--- Data Enclosed Below ---

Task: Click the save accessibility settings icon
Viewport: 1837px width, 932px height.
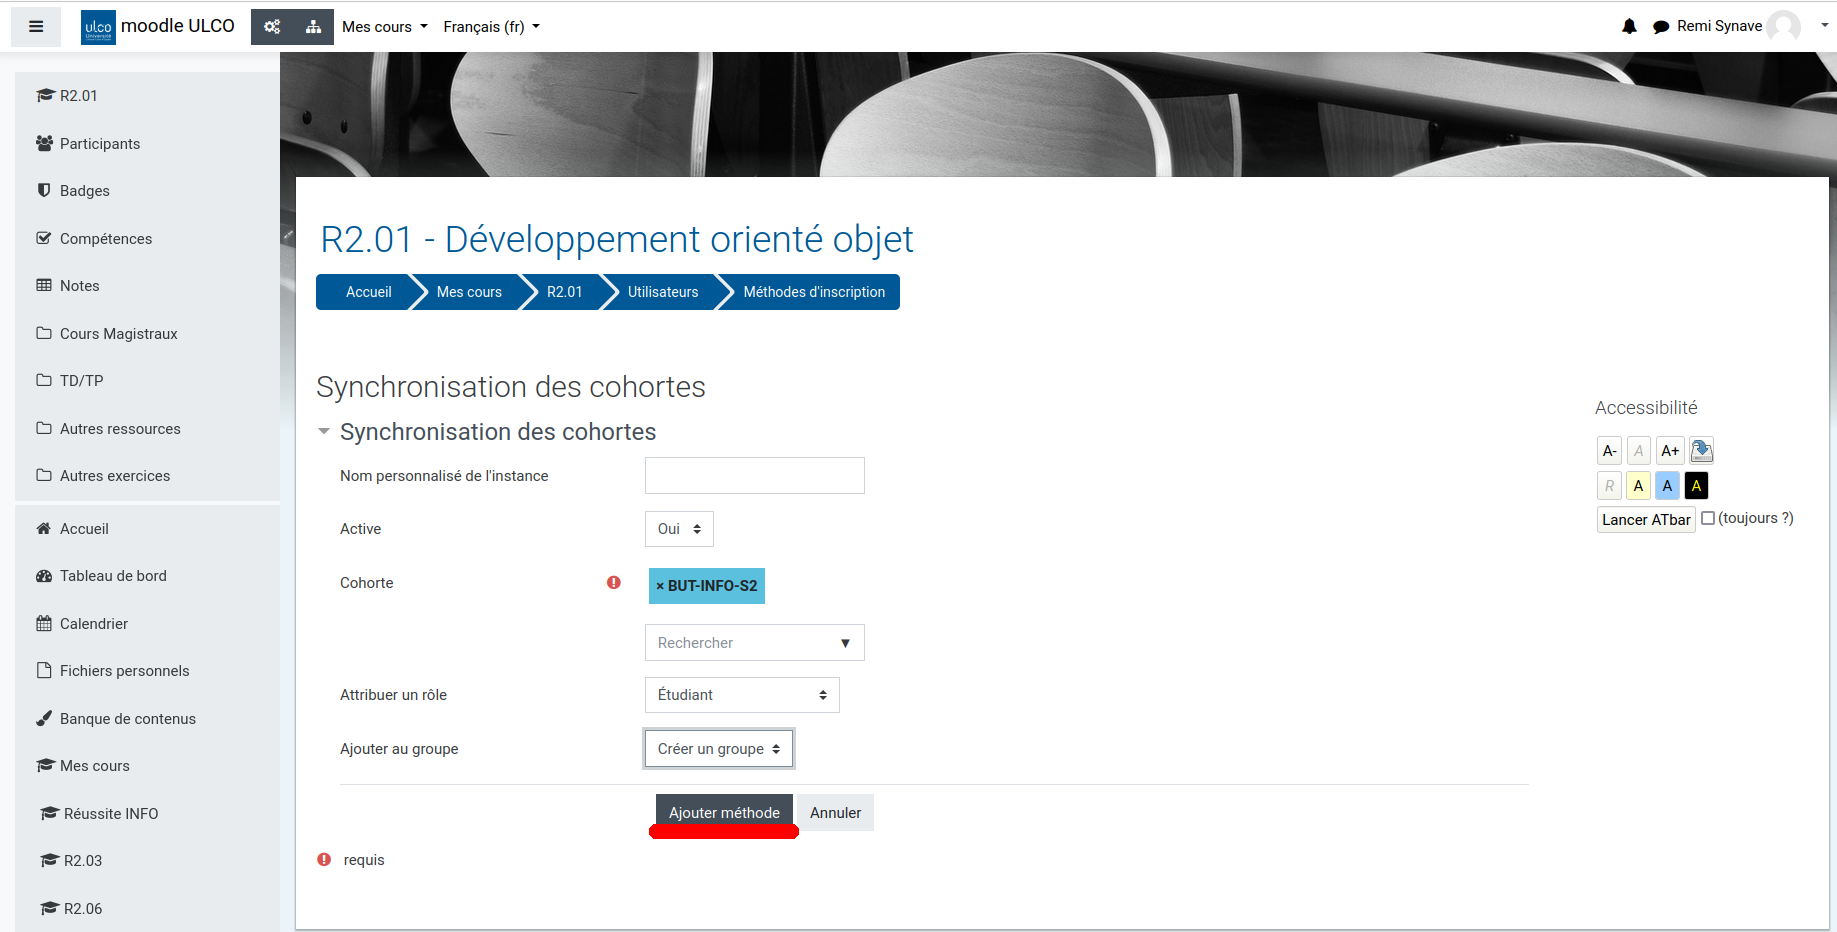Action: 1701,451
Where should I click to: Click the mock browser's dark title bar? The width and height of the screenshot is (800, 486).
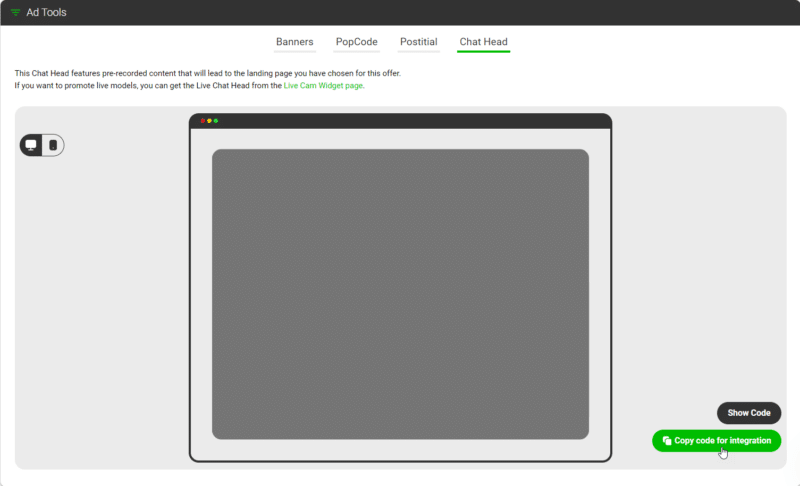[400, 121]
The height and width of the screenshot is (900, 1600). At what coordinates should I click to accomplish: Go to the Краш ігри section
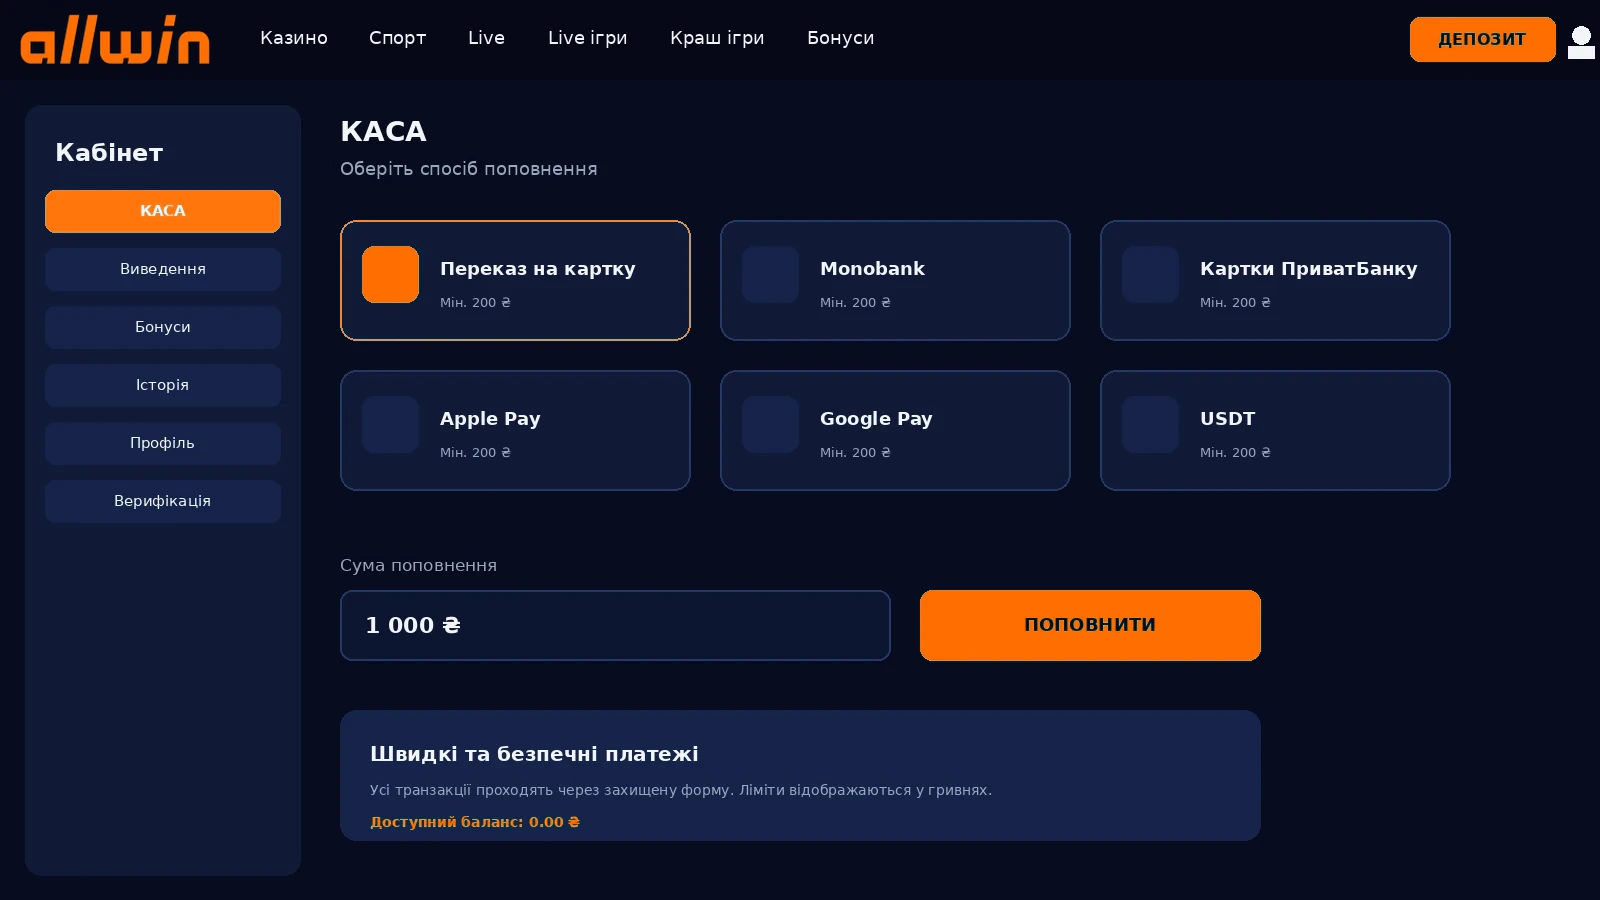[x=717, y=38]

--- End of Enclosed Data ---

Task directions:
Return all material verbatim, pictures omitted.

Completed task:
Task: Click the save accessibility settings icon
Viewport: 1837px width, 932px height.
Action: 1701,451
Where should I click to: Click the mock browser's dark title bar? The width and height of the screenshot is (800, 486).
[400, 121]
The height and width of the screenshot is (900, 1600). At what coordinates should I click to accomplish: Go to the Краш ігри section
[x=717, y=38]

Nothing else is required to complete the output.